Segment Start: Records provided
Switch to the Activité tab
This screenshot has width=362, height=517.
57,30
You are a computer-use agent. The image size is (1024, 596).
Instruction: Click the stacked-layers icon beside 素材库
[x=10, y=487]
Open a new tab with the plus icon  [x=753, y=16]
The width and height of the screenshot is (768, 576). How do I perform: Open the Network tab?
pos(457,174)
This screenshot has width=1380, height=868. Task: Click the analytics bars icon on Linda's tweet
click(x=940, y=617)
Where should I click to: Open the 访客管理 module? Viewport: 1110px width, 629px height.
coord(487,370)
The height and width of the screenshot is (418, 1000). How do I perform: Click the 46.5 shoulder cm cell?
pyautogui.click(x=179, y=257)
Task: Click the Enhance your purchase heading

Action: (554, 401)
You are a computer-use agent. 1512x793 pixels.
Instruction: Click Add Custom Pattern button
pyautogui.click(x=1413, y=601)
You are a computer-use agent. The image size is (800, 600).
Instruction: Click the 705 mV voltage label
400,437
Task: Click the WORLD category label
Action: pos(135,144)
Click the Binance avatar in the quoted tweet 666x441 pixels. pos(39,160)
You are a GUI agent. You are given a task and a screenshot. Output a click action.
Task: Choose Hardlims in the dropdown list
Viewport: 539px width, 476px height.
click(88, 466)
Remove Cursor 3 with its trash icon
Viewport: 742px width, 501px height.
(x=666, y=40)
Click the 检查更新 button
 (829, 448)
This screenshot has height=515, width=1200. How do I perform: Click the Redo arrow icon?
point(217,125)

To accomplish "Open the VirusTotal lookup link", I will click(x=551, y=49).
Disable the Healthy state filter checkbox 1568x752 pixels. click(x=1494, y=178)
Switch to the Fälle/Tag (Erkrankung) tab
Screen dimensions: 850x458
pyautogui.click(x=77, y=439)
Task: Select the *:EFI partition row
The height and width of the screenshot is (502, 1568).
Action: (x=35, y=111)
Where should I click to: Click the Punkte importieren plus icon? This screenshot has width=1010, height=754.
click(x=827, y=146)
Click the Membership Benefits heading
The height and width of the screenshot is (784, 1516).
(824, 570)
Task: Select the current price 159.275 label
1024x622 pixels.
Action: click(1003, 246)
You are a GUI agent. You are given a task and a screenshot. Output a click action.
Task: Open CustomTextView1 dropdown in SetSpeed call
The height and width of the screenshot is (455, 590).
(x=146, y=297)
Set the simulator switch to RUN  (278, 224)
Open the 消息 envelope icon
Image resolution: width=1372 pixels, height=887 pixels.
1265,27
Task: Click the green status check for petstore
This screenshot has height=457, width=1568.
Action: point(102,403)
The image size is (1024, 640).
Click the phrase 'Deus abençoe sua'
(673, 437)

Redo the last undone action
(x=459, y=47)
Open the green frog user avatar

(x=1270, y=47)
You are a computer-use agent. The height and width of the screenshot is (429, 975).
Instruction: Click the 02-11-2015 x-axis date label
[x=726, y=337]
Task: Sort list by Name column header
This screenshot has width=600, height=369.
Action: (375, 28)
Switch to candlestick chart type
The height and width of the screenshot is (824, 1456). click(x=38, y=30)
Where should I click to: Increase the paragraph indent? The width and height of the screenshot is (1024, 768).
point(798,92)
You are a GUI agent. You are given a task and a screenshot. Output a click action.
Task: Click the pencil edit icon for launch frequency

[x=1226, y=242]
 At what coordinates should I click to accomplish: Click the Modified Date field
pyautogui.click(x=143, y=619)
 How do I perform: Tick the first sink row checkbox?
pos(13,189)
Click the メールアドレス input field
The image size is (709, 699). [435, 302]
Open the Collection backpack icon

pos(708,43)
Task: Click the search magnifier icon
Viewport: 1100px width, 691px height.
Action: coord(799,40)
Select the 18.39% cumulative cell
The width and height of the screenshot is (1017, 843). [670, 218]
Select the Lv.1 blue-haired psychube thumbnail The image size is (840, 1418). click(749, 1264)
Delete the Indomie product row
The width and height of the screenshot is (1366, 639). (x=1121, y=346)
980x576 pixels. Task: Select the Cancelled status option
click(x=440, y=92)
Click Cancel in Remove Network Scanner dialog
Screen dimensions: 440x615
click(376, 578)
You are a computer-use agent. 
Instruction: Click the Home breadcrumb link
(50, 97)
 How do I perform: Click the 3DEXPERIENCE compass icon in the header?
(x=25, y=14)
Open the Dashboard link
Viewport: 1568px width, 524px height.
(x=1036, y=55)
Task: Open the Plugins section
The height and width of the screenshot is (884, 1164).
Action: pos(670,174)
Segment End: Records provided
# [What to work on]
Working from the entries above, find every line in which the word "list" occurs and copy it.

# [Written solution]
Task: Choose Hardlims in the dropdown list
Task: Sort list by Name column header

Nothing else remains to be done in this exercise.